***** Dataset content *****

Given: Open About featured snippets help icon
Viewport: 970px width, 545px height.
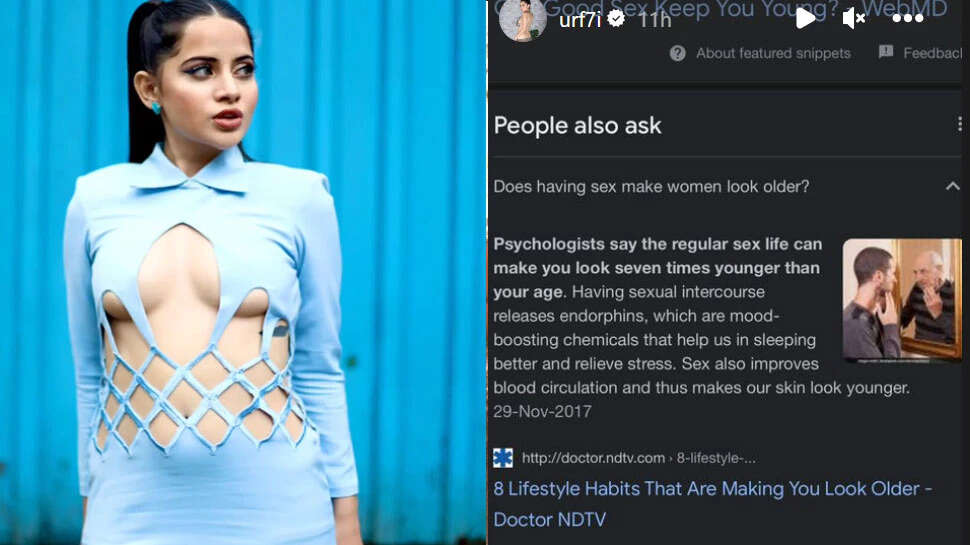Looking at the screenshot, I should pyautogui.click(x=677, y=53).

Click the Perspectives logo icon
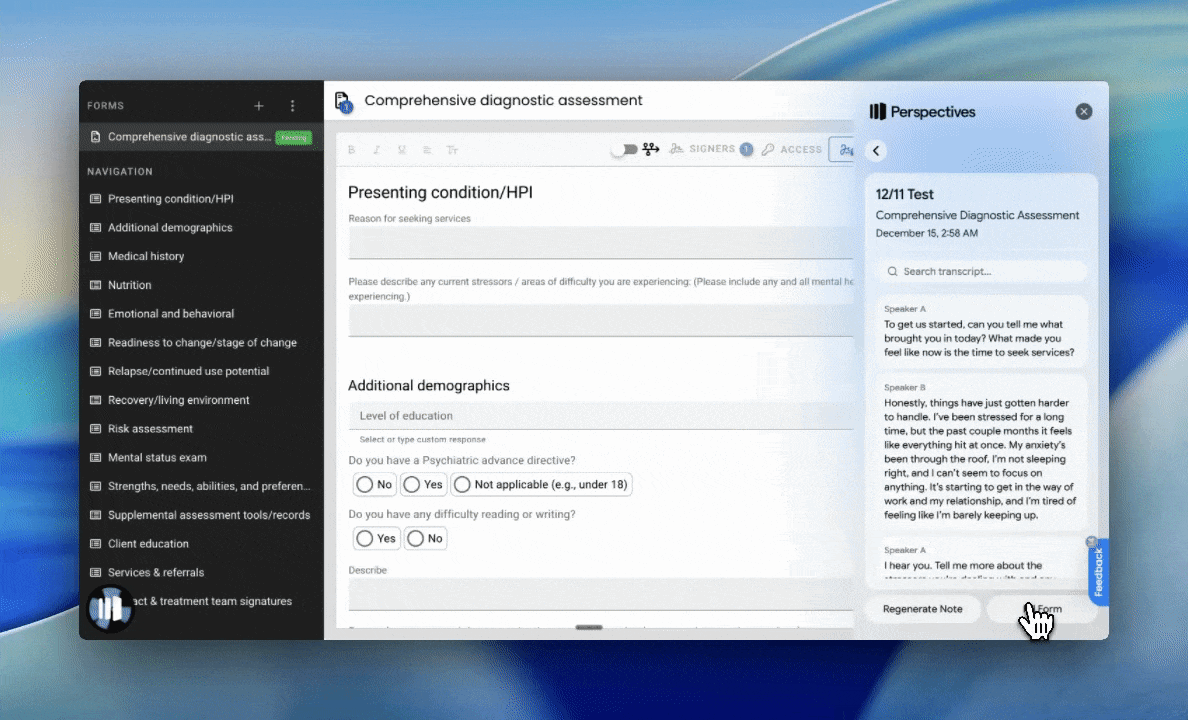880,111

*****

If pictures appear, drop them, and retype exactly the lines from the "Viewport: 970px width, 545px height." line through the last line of the data above.

# Written response:
Viewport: 970px width, 545px height.
Looking at the screenshot, I should pyautogui.click(x=677, y=53).

Click the Perspectives logo icon
880,111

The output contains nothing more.